Awake to Jesus

Friends, how often, when people ask how you’re doing, do you respond, ‘busy?’ Do all the good things you have to do make you feel overwhelmed and anxious? Do you have a sneaking suspicion, ‘Maybe I’m living a distracted life. . . . Maybe I’m not fully alive.’

If so, let me remind you of Martha and Mary (Luke 10:38–41). You know the story. Jesus comes for dinner. Martha works to host, while Mary waits at his feet. Martha serves; Mary sits. Eventually, Martha gets frustrated and fussy, and Jesus gently corrects her. 

In spite of the way this story is often told, the contrast here is not one of personalities but of priorities. The core issue is one of attention. Who gets the priority of your attention? What are you alive to? Are you awake to what matters?

Distracted by Good

Now, we sympathize with Martha — don’t we?  Luke tells us she is ‘distracted by much serving’ (v. 40). She is busy. A hundred things demand her attention. She has work to do. 

What's amazing about Martha is that she is distracted from Jesus by serving Jesus. Amid a whirlwind of good things, her attention is pulled from the one thing that matters. As Pastor Jonathan reminded us last week, ‘The pressure is always to make it about something other than Jesus’ — even if that other thing is working for Jesus

Oh, we know this experience too well. Every meal, every dish in the sink, every school assignment, every work deadline, every new email, every sermon becomes one more voice in the cacophony of our distractions. Ministry usurps marveling. Service overshadows savoring. Jesus invites us to sit and soak in his words — to behold your God — but we politely decline. ‘Sorry, Jesus. I’m too busy working for you.’ In becoming very efficient servants, we become very defective disciples.

Tenacious Treasuring

Saints, before Jesus ever wants your work, he wants your undivided attention. Thus he says to Martha, “Oh, Martha, Martha, you are anxious and distracted by many things, but one is needed. Mary has chosen the good portion, and no one will take it from her.”

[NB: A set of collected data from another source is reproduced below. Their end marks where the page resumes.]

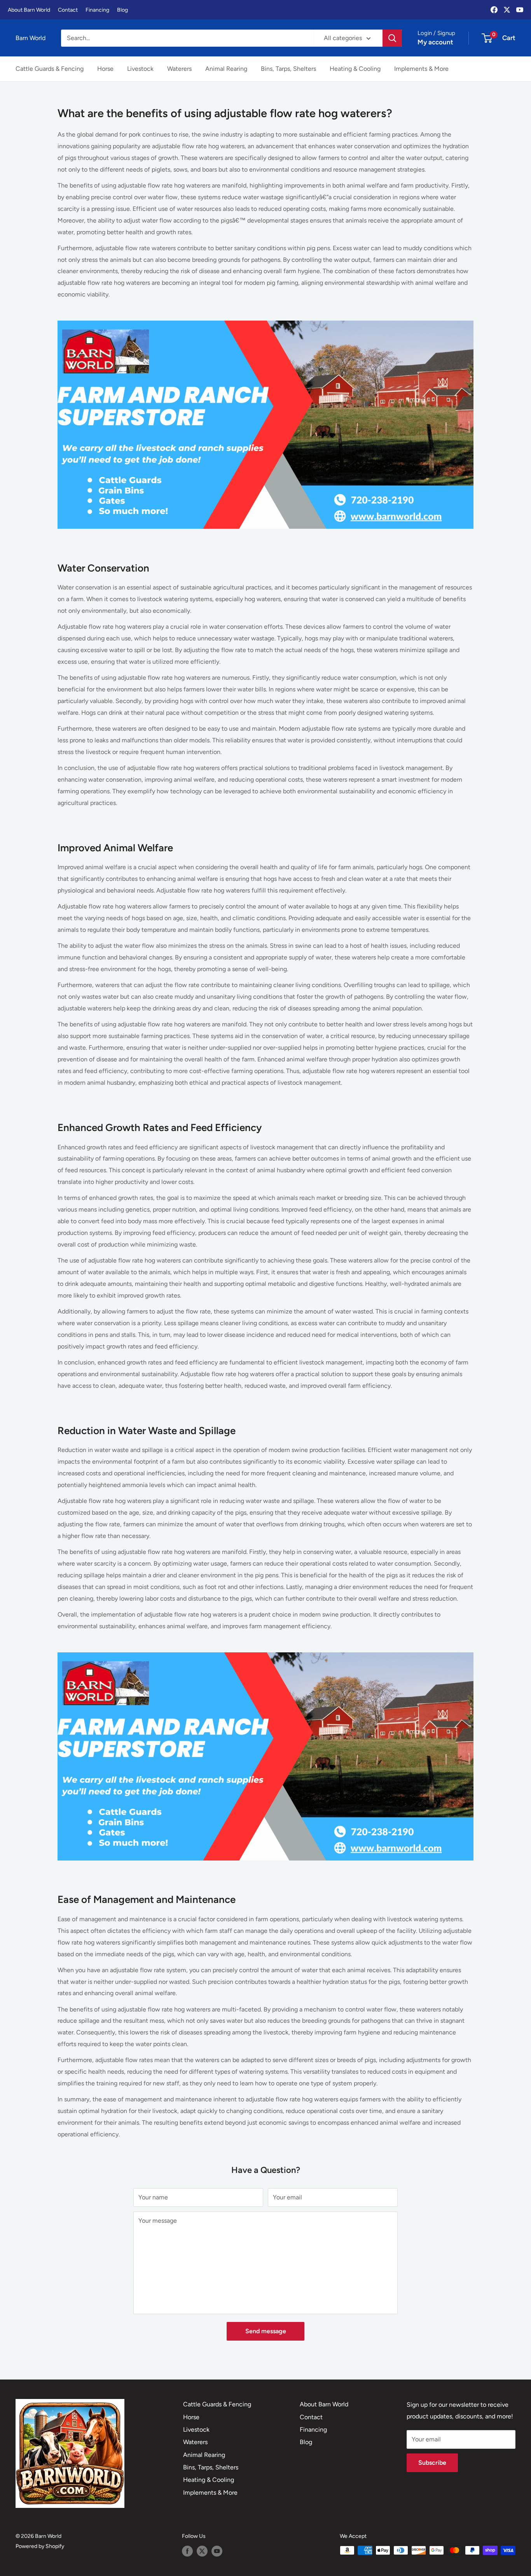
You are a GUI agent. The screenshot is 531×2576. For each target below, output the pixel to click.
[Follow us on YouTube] (216, 2551)
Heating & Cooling (355, 68)
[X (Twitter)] (506, 9)
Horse (105, 68)
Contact (68, 10)
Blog (122, 10)
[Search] (392, 38)
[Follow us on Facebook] (187, 2551)
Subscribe (432, 2462)
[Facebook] (494, 9)
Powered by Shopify (40, 2546)
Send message (265, 2331)
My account (435, 42)
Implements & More (421, 68)
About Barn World (29, 10)
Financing (97, 10)
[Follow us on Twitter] (202, 2551)
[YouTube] (519, 9)
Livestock (140, 68)
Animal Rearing (226, 68)
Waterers (179, 68)
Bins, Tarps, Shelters (288, 68)
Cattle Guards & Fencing (50, 68)
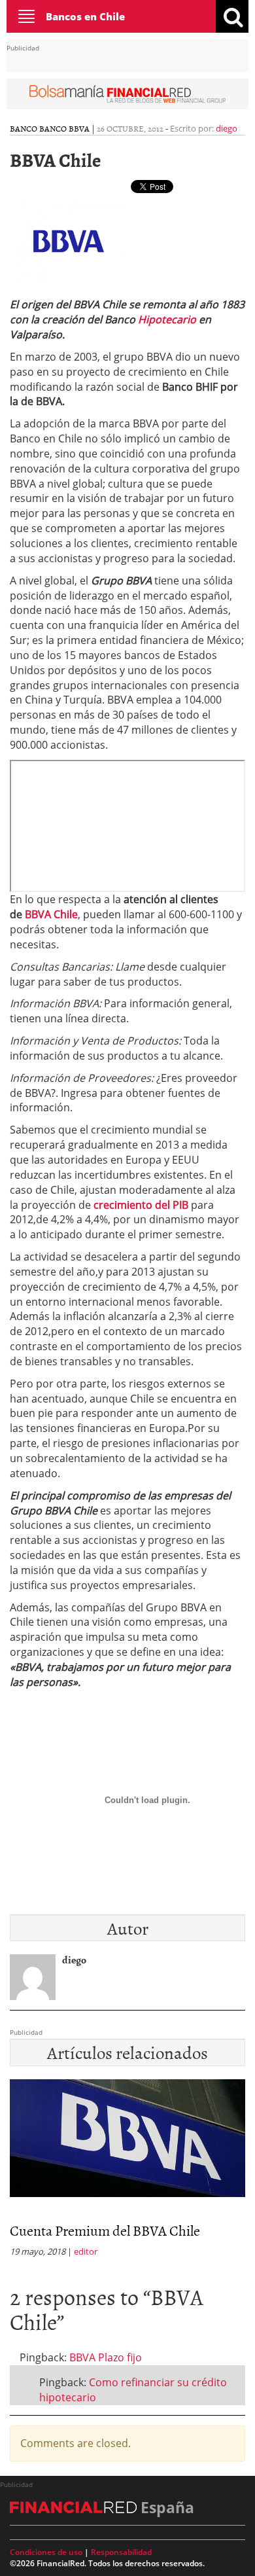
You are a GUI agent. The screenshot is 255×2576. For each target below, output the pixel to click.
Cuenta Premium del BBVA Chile (105, 2230)
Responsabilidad (121, 2552)
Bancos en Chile (85, 16)
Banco (23, 128)
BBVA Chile (51, 914)
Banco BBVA (64, 128)
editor (85, 2251)
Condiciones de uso (46, 2552)
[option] (127, 2172)
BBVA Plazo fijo (105, 2357)
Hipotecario (167, 319)
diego (226, 128)
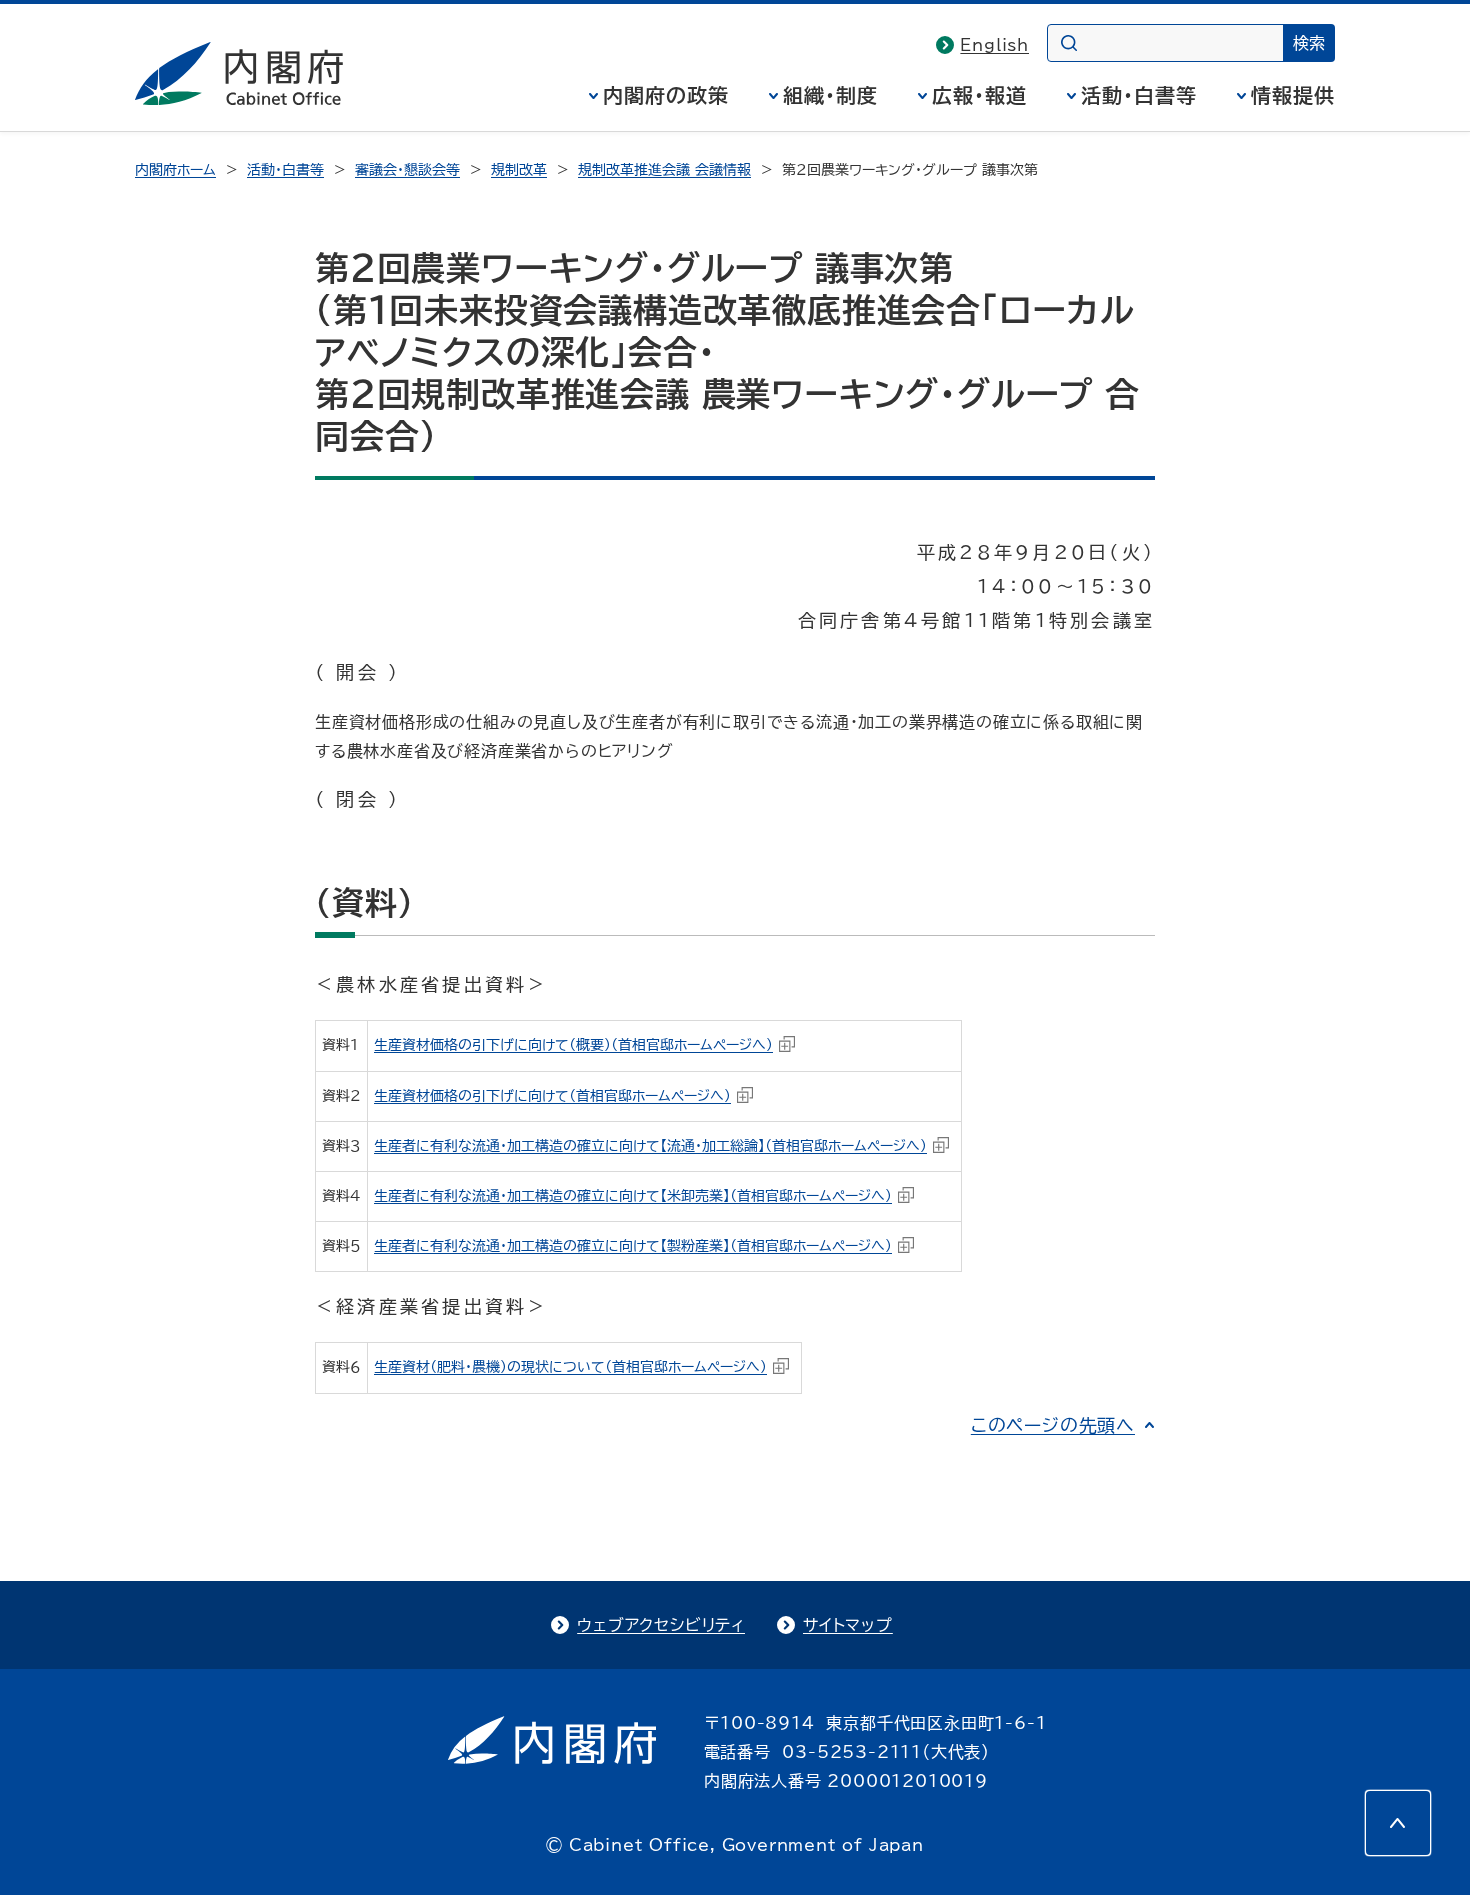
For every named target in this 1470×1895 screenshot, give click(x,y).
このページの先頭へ (1053, 1425)
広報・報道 (979, 95)
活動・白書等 (1139, 95)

Jesus approves of Mary’s priorities. He commends her fixed attention on him.  Her first priority is to delight in Jesus — to soak in his words. Mary is a Christian Hedonist, and Jesus loves it because her rapt attention magnifies his worth.

Mary is not lazy. She is tenaciously treasuring Christ. Mary is not anxious. How could she be? She is awake to Jesus. Mary is fully alive.

Awake and Alive

Saints, don’t you want that? How many of us are but half-alive because we are but half-awake to Jesus? How many of us live a distracted existence — anxious about many things, slaves to the tyranny of the present crisis, overworked, under-rested, always busy, our attention fractured, our joy tempest-tossed, our love for God like the cooling coals of a long-dying fire? Too often, we are modern-day Marthas, distracted, contagiously discontent, fussing and freaking out. 

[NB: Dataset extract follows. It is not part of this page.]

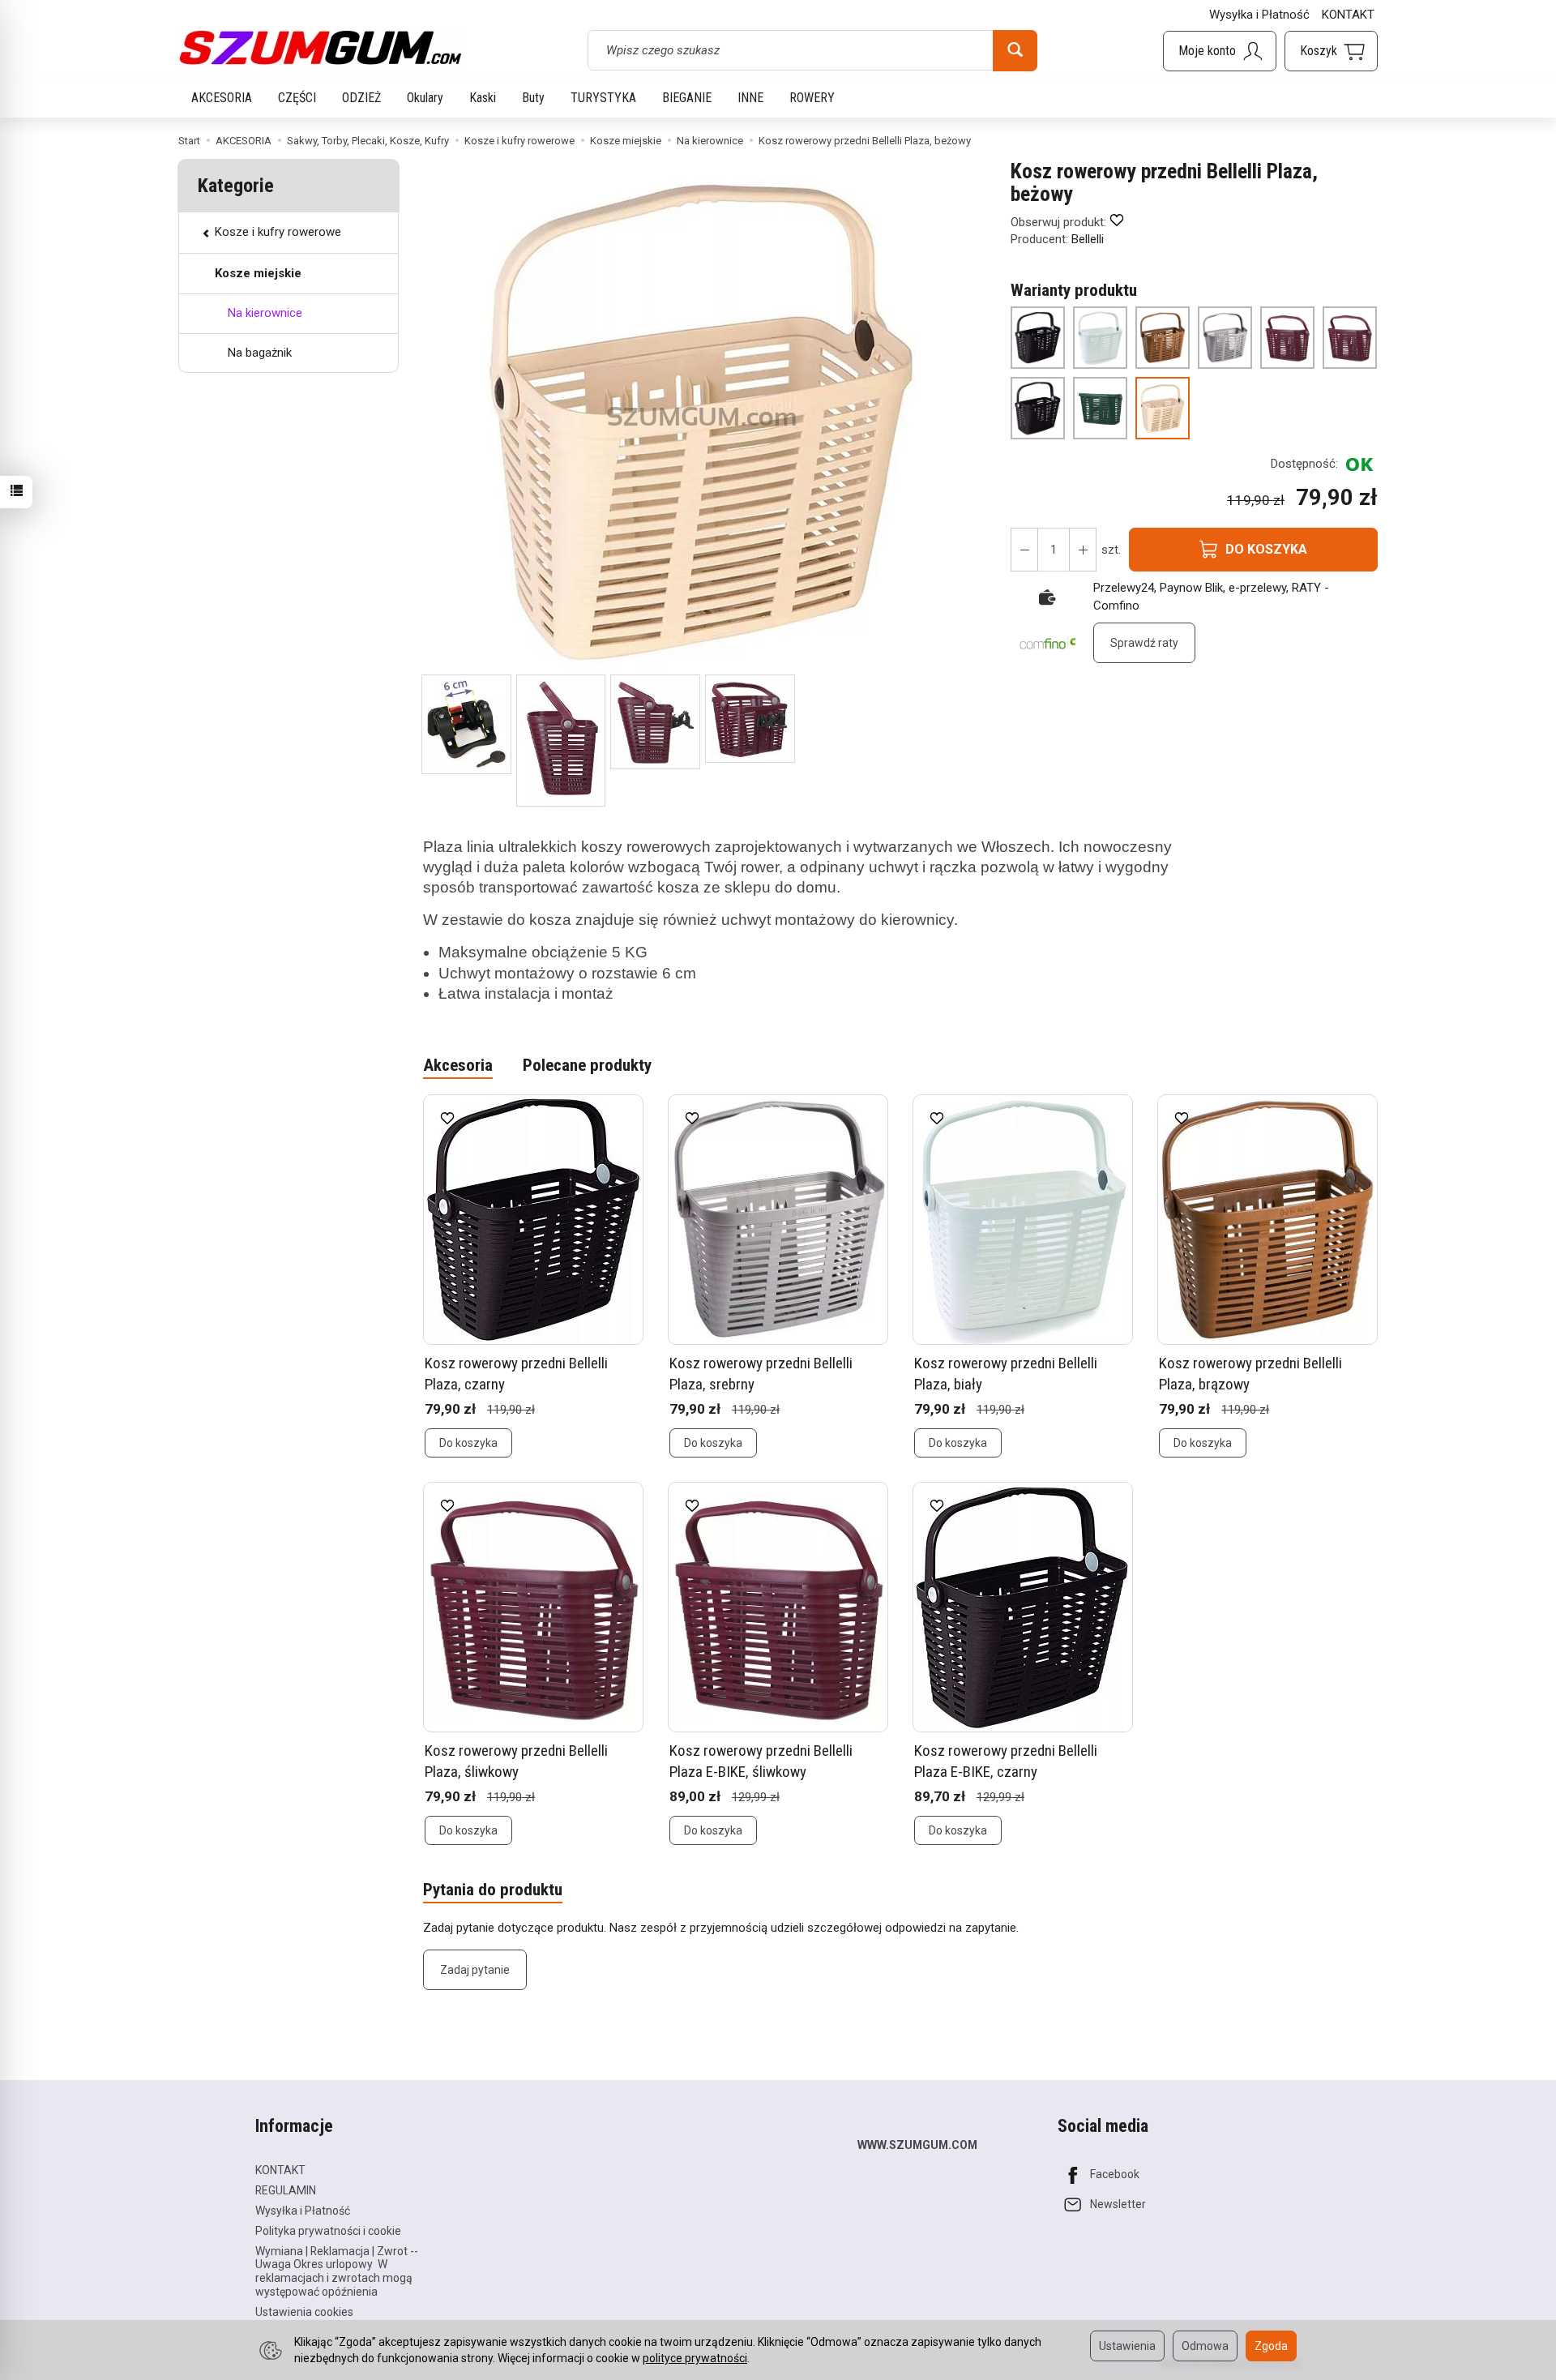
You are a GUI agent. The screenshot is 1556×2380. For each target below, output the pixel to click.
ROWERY (812, 97)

And all because we fail to attend to the one thing, the one Person that matters. Jesus has thrown wide the door to Joy! Let us not remain outside, dabbling in distraction. We are far more busy than we want because we have far less of Jesus than we need. 

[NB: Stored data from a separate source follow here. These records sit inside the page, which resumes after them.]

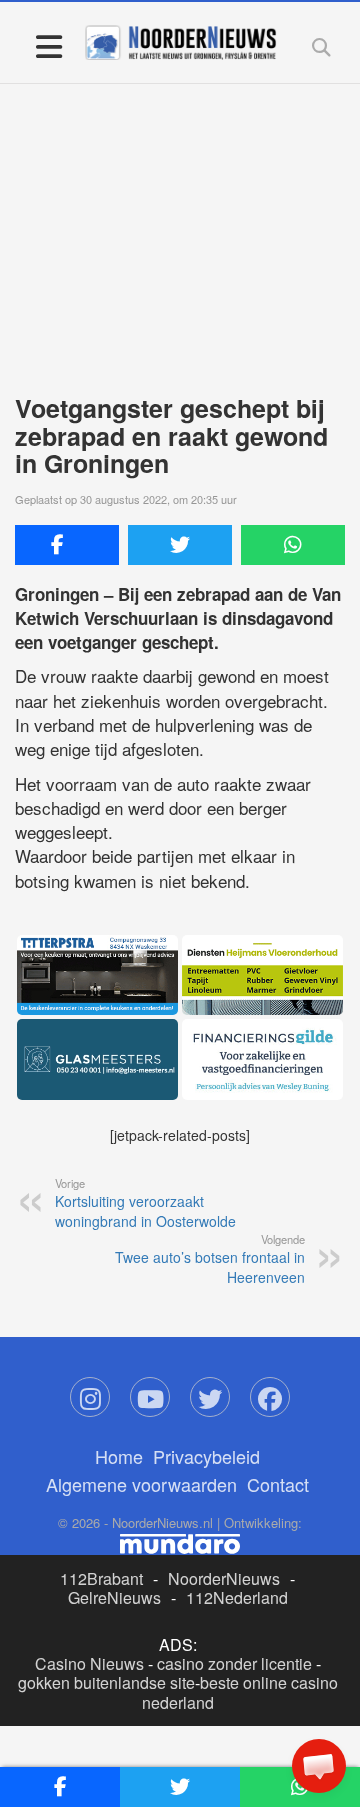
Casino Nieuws (89, 1663)
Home (119, 1456)
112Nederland (237, 1597)
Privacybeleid (206, 1456)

Our Lord calls us to a far fuller life (John 10:10). Jesus bids you to come alive to him. He beckons you to wake up to his wonders, to marvel at his beauty, to attend to him as an antidote to our anxiety. Each morning, he calls us close and spreads the riches of his word before us and says, “Friend, these are but the mere fringes of my gladness. Come, sit. You are not yet fully alive, and I mean you to be.” Mary heard and heeded. Will you? 

Forgive Our Inattention

And this reminds us of our need to confess:

Lord, you are worth all our attention — worthy of our eternal attention. Your beauty demands it. Yet we live distracted. We are but half-awake to your glory. We fail to remember you. Lord, forgive our inattention and refocus us now in this time of silent confession.